I have a friend who will be living out of the U.S. for a while and has asked me to send him dvd's of a few tv shows. I normally record these shows on my vp622 so that is not a problem but how can I easily get them to dvd without playing them out one by one to my stand alone dvd recorder. My recorder has an internal timer and even has an ir hopper so I have basic control of the vip622. My problem is getting the vip622 out of screensaver mode. I assume I could do that by setting timers that would instead of setting a recording would tune to the channel. I see that as an option. While that might work, I wouldn't have a recording on the dvr for me to watch.

Quality is not important...so right now I am using the s video output of the vip to go into the samsung dvd-vr357.

suggestions?


----------



## Stewart Vernon (Jan 7, 2005)

Those are your two options... Record to your DVR, then play them back and send the output to your DVD recorder... OR Use the timer feature and record them to DVD "live" at the time of the recording and have no DVR recording.

As for the screen saver... You can disable the inactivity timeout, so the receiver doesn't go into standby due to inactivity... Then, look for when your nightly update is scheduled and then set an auto-tune timer to some channel about an hour after that to get it turned back on after the nightly update.


----------



## P Smith (Jul 25, 2002)

There is third option: install R5000-HD board.


----------



## newz54 (Aug 14, 2006)

Thanks. Stewart can you explain further. What does the nightly update have to do with the screensaver. Also...I googled and it doesn't appear you can turn off the screensaver. Where do you do that? Thanks.


----------



## Stewart Vernon (Jan 7, 2005)

newz54 said:


> Thanks. Stewart can you explain further. What does the nightly update have to do with the screensaver. Also...I googled and it doesn't appear you can turn off the screensaver. Where do you do that? Thanks.


The screen saver kicks in when the receiver is in standby. The receiver goes into standby either:

1. You turn it "off"
2. The inactivity timer expires
3. The receiver performs the nightly update

You can disable the inactivity timer, but you cannot disable the nightly update. The only away around the screen saver kicking in after the nightly update is to set an auto-tune timer for sometime afterwards (I recommend 1 hr after whenever the nightly update is scheduled to occur).


----------



## Stewart Vernon (Jan 7, 2005)

P Smith said:


> There is third option: install R5000-HD board.
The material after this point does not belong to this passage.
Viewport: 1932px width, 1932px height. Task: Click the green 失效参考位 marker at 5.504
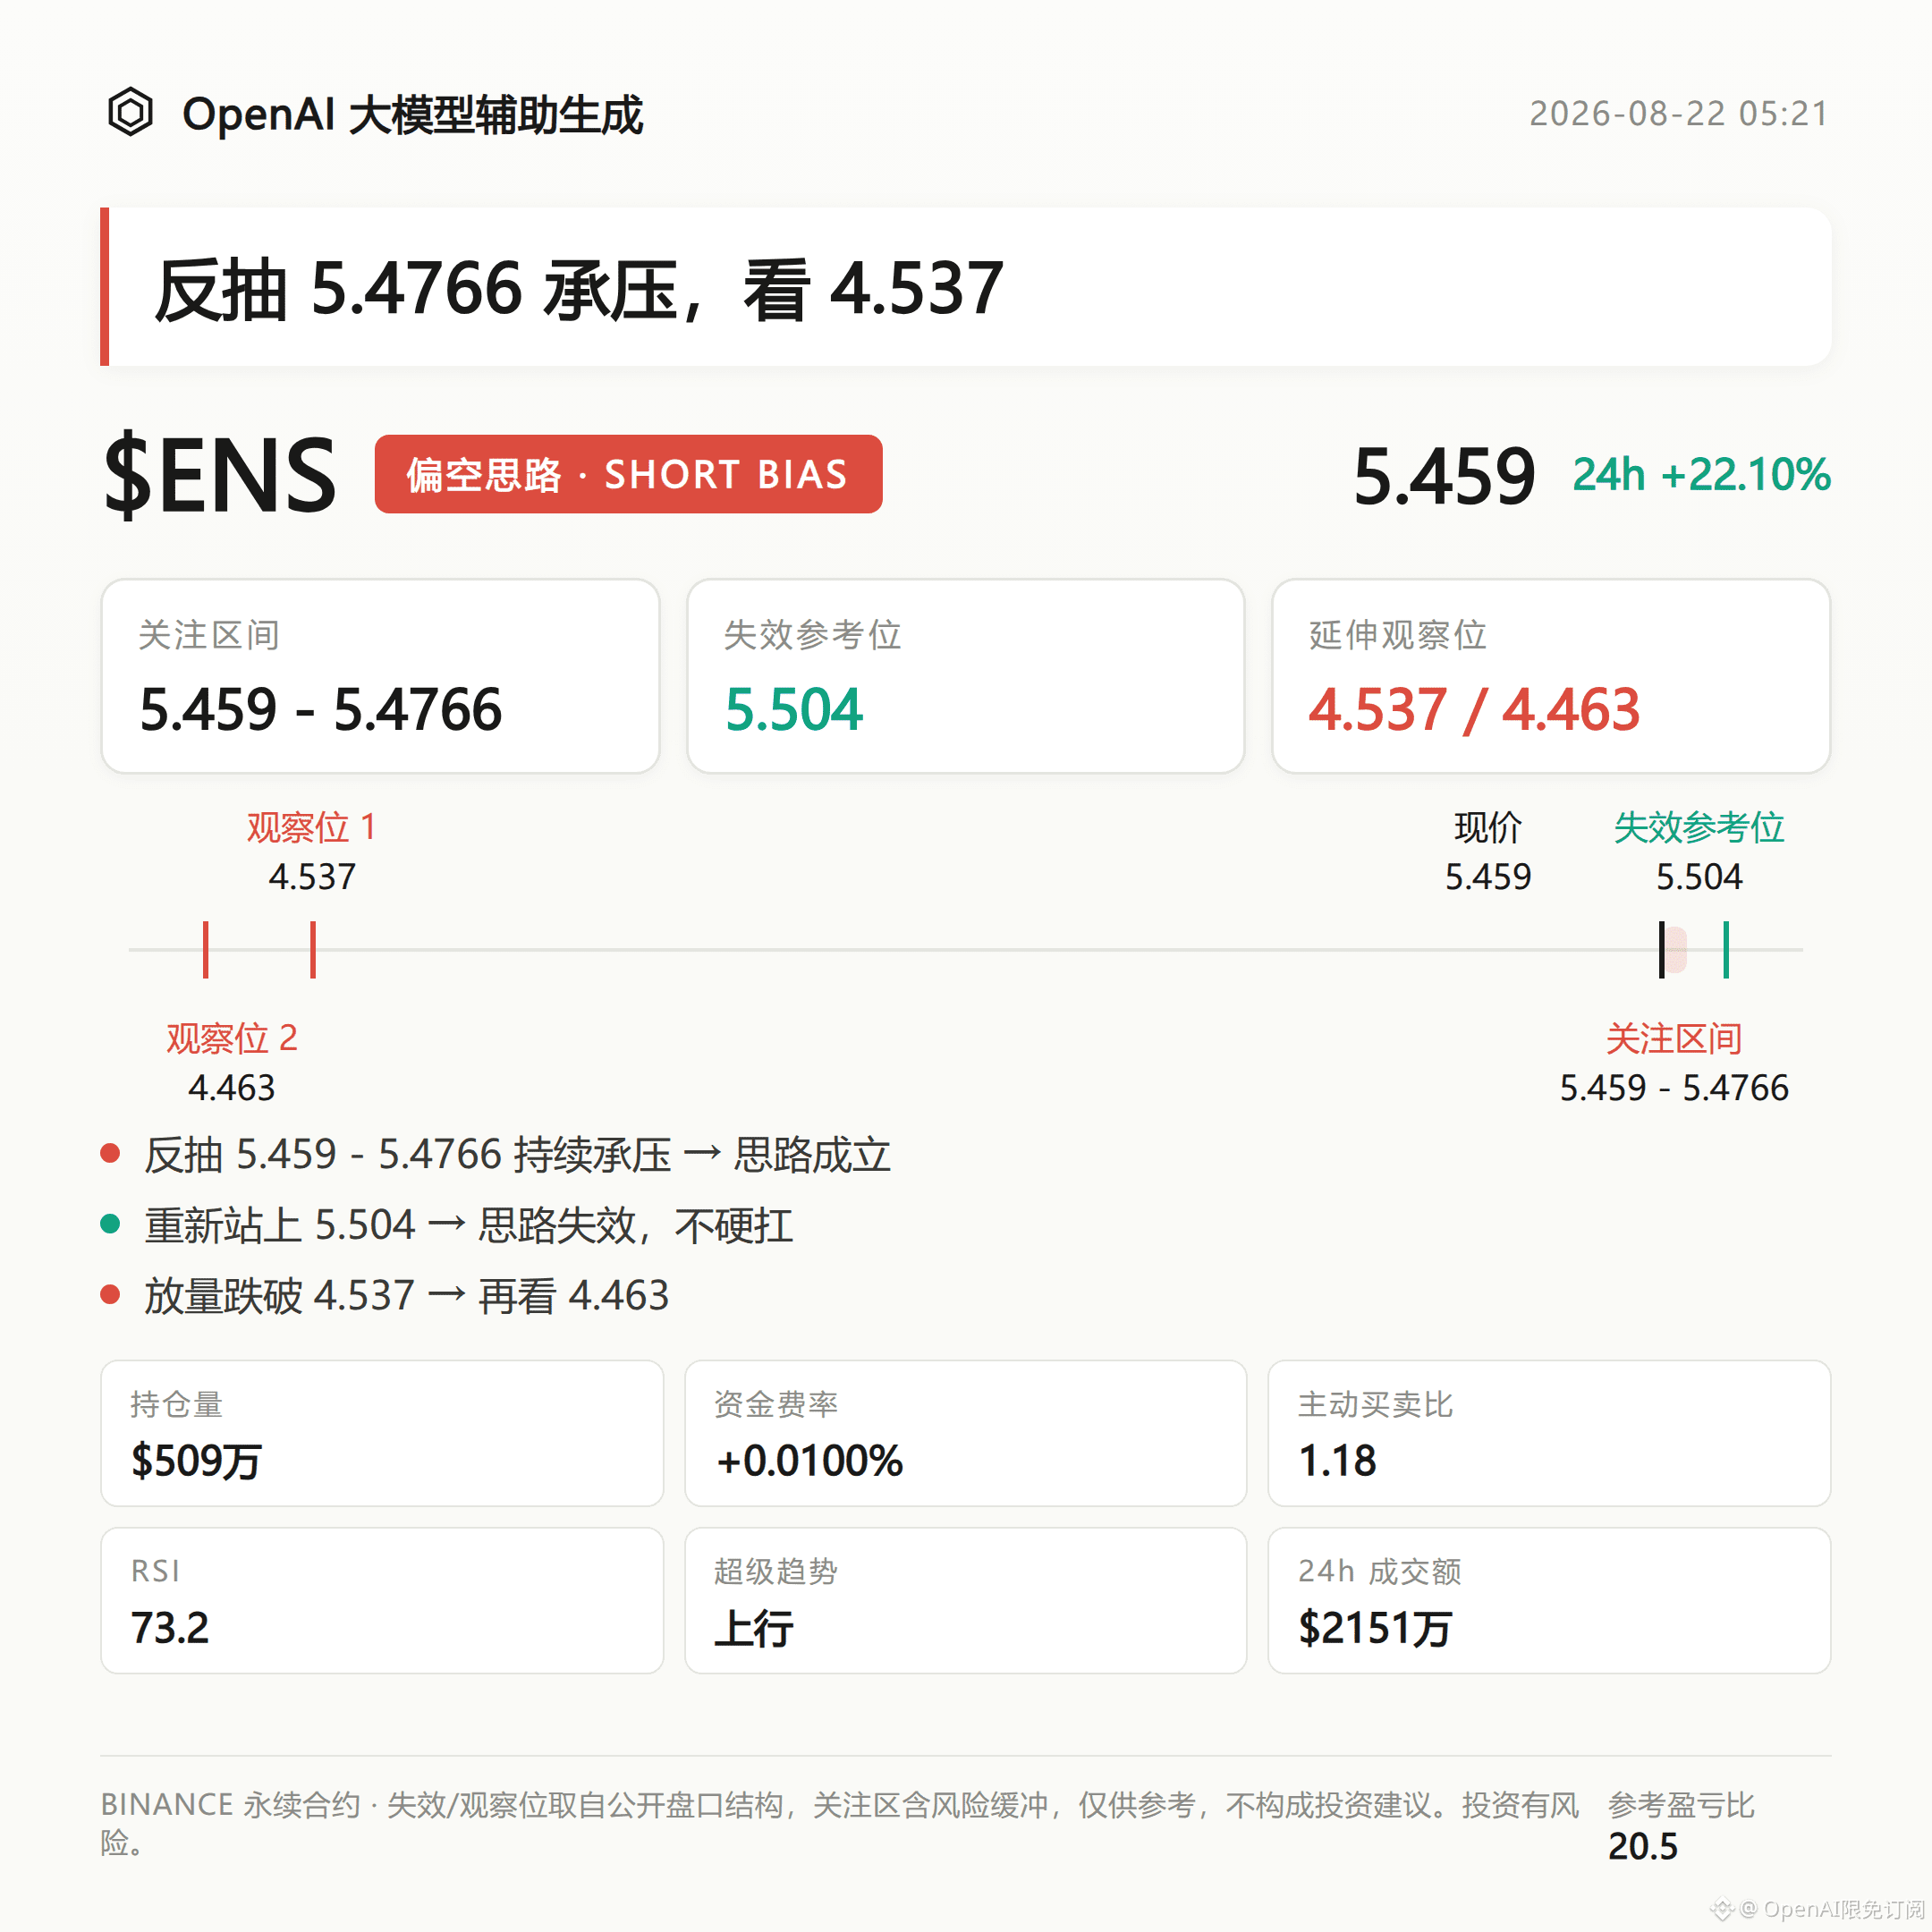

That wouldn't help him get the programs any faster onto DVD in a format that could be watched by someone else... plus if he has a leased receiver he couldn't do that anyway.


----------



## harsh (Jun 15, 2003)

The update schedule and inactivity timeout are both on the MENU->Preferences->Update screen.


----------



## newz54 (Aug 14, 2006)

Thanks to everyone for the suggestions. My recordings are working great. I simply set an auto tune timer a few minutes before my recording. It woke up the machine and turned off the screen saver.


----------